Sunday, November 28, 2021

Najib oversaw deal funded by Malaysian state investment agency that created Australian billionaires who celebrated their good fortune by buying exotic cars, luxury homes, yacht

 by Ganesh Sahathevan 

                                                    Former PM Najib Razak


It has been previously reported on this blog that an unidentified Malaysian state investment fund created Australian billionaires instead of improving Bumiputera welfare, as such entities are meant to do.

The deal that enriched the Australians was concluded in January 2018 while Malaysia's Najib Razak was Prime Minister and Finance Minister.

According to Euromoney: 

When renewables private equity group Equis Energy was sold to GIP for $5 billion – $3.7 billion of it equity – investors walked away with well over double their initial investment. The founders of Equis made around $800 million. But why was more than $500 million of the proceeds ringfenced into a vehicle called Equis Renewables, in which the underlying investors did not participate, while the general partners got it all? The story of how those assets got there casts a light on the curious inner workings of modern private equity.

When the money cleared, the partners of Equis went shopping to celebrate. Founder and leader David Russell got a yellow Lamborghini; his brother Tim, a personalized orange Porsche. Craig Marsh settled upon a black McLaren with carbon-fibre trims.

They had reason to celebrate. The clearance of funds that day in January 2018 marked the conclusion of the biggest renewable energy sale ever completed.

The Australian newspaper reported in March 2018 that (David Russell) was buying a Melbourne mansion from Shane Warne for close to A$20 million ($13.5 million), and the following month Brisbane’s Courier Mail reported he had bought a trophy home in Noosa, Queensland, for A$18 million in a deal that set a record for the entire Sunshine Coast region.

And of course, the superyacht.

TO BE READ WITH 

Saturday, November 27, 2021

Empowered to uplift Bumiputera welfare, Malaysian state investment fund created Australian billionaires instead

 by Ganesh Sahathevan 




             

The Daily Telegraph of Melbourne has published a story about the super yacht Lady E and its owner,  billionaire David  Russell , who is from Melbourne but now lives in Singapore. 

In 2019 Euromoney published an investigative story about how Russell made his billions,.The story included a reference to an entity representing the "Malaysian state": 

The inside story of Equis and its partners’ $800 million bounty

                                                              The partners (led by Australian David Russell ),most of them ex-Macquarie bankers, had delivered for their investors, who included some of the biggest institutional names in the world: the University of Texas/Texas A&M Investment Company (Utimco), Partners Group, Willis Towers Watson, BlackRock, JPMorgan Pension, numerous Australian superannuation funds, and others representing the Dutch, German and Malaysian state.                                                                                                         

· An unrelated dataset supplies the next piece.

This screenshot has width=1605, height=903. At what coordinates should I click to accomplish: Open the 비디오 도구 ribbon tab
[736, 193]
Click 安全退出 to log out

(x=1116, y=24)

Over $500 million of the proceeds was allocated to a separate vehicle from which the limited partners (LPs – investors like pension funds) were excluded. The result of that was that David Russell and his colleagues are believed to have walked away with as much as $800 million, more than 20% of the gross equity proceeds. Even in the high-octane world of private equity, that’s quite something.


Did they take away too much? Since they were entitled to hundreds of millions of dollars by any estimation, wasn’t that enough? David Russell and his partners legitimately made a fortune out of the Equis Energy sale. The question is whether more of the proceeds should have been shared with the pensioners and endowments who were ultimately funding the enterprise.


Malaysian state investment entities are expected to uplift Bumiputera welfare. In this case it appears that the unnamed Malaysian state entity created Australian billionaires instead.The Equis deal does not seem to have received much publicity in Malaysia; it is perhaps time for Malaysian agencies to ask what it is that drove the managers of the entity to be so generous to a non-Bumiputera, and a foreign one at that.